Scenario · Replication & WAL
Broken replication credentials
A sandboxed PostgreSQL incident — investigate with your own tools, submit a fix, and get deterministic Detect / Fix / Trap scoring.
L3 · 10–15 min · runs locally in Docker
Launch
Start this scenario
Boot it in a real PostgreSQL sandbox and investigate with psql, EXPLAIN and pg_stat_statements.
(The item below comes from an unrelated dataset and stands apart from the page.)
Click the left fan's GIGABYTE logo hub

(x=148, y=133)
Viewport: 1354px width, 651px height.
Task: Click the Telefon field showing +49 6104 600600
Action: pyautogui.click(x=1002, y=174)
ride postgres start stage-04/05-broken-replication-credentialsPart of these paths
Show the postmortem & investigation hints spoilers
Broken replication credentials Type: incident simulation · Topic: Replication & WAL · Level: L3 · Duration: 10–15 min Launch: ride postgres start stage-04/05-broken-replication-credentials POSTMORTEM (root cause · how it was found · the fix · lesson) Root cause: the role the standby uses to stream (`replicator`) was locked out (NOLOGIN) and the live connection dropped, so the walreceiver's reconnect attempts failed authentication. The primary kept serving traffic, but no standby was attached — replication was down and the replica fell behind/stale. How it was found: pg_stat_replication on the primary was empty; on the replica pg_stat_wal_receiver showed no healthy receiver and the logs showed the role could not log in. The mitigation: restore the role's LOGIN privilege (ALTER ROLE replicator LOGIN). The walreceiver reconnected and streaming resumed. Lesson: "primary healthy but no standby" is a connectivity/auth problem — check pg_stat_replication and pg_stat_wal_receiver and the role/pg_hba/primary_conninfo that streaming uses. Don't drop replication slots, add indexes, or rebuild the whole replica for an auth fix. INVESTIGATION HINTS (the staged path to diagnose and fix) 1. The replica stopped streaming. On the PRIMARY: SELECT * FROM pg_stat_replication; — it's empty, no standby connected. The primary is healthy; the replica just can't attach. 2. On the REPLICA: SELECT * FROM pg_stat_wal_receiver; — no active receiver, and the logs show the replication role can't log in. This is an auth/credentials problem, not slots or queries. 3. Restore the replication role's ability to log in on the PRIMARY: ALTER ROLE replicator LOGIN; the standby's walreceiver reconnects on its own. Don't drop slots, add indexes, or rebuild the replica.